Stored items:
______

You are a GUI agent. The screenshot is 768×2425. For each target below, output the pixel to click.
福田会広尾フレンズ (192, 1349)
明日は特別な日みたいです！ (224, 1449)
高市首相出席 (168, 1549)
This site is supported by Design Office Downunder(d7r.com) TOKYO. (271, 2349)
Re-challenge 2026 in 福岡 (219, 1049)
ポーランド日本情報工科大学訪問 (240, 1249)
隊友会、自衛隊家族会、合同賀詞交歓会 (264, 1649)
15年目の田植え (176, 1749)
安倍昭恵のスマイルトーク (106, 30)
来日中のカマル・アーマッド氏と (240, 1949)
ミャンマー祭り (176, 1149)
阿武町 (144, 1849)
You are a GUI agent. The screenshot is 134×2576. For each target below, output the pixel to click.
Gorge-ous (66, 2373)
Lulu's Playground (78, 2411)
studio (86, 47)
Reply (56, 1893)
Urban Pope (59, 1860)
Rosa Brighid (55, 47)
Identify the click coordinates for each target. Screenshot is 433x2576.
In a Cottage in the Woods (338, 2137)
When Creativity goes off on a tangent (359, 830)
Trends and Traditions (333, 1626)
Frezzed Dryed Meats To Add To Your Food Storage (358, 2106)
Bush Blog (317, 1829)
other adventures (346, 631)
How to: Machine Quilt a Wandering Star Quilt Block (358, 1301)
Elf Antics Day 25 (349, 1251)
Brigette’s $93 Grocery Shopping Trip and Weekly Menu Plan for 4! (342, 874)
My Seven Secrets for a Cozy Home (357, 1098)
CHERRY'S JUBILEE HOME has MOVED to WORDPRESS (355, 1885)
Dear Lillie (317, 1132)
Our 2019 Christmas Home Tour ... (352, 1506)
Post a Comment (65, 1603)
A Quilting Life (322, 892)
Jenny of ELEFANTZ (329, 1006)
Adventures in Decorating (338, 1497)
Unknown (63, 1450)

______

# [About this exercise]
For this exercise, output exactly the lines above from the line with "ポーランド日本情報工科大学訪問 (240, 1249)" to the line with "Gorge-ous (66, 2373)", counting both, and leave out the rest.

# [Output of the exercise]
ポーランド日本情報工科大学訪問 (240, 1249)
隊友会、自衛隊家族会、合同賀詞交歓会 (264, 1649)
15年目の田植え (176, 1749)
安倍昭恵のスマイルトーク (106, 30)
来日中のカマル・アーマッド氏と (240, 1949)
ミャンマー祭り (176, 1149)
阿武町 (144, 1849)
You are a GUI agent. The screenshot is 134×2576. For each target below, output the pixel to click.
Gorge-ous (66, 2373)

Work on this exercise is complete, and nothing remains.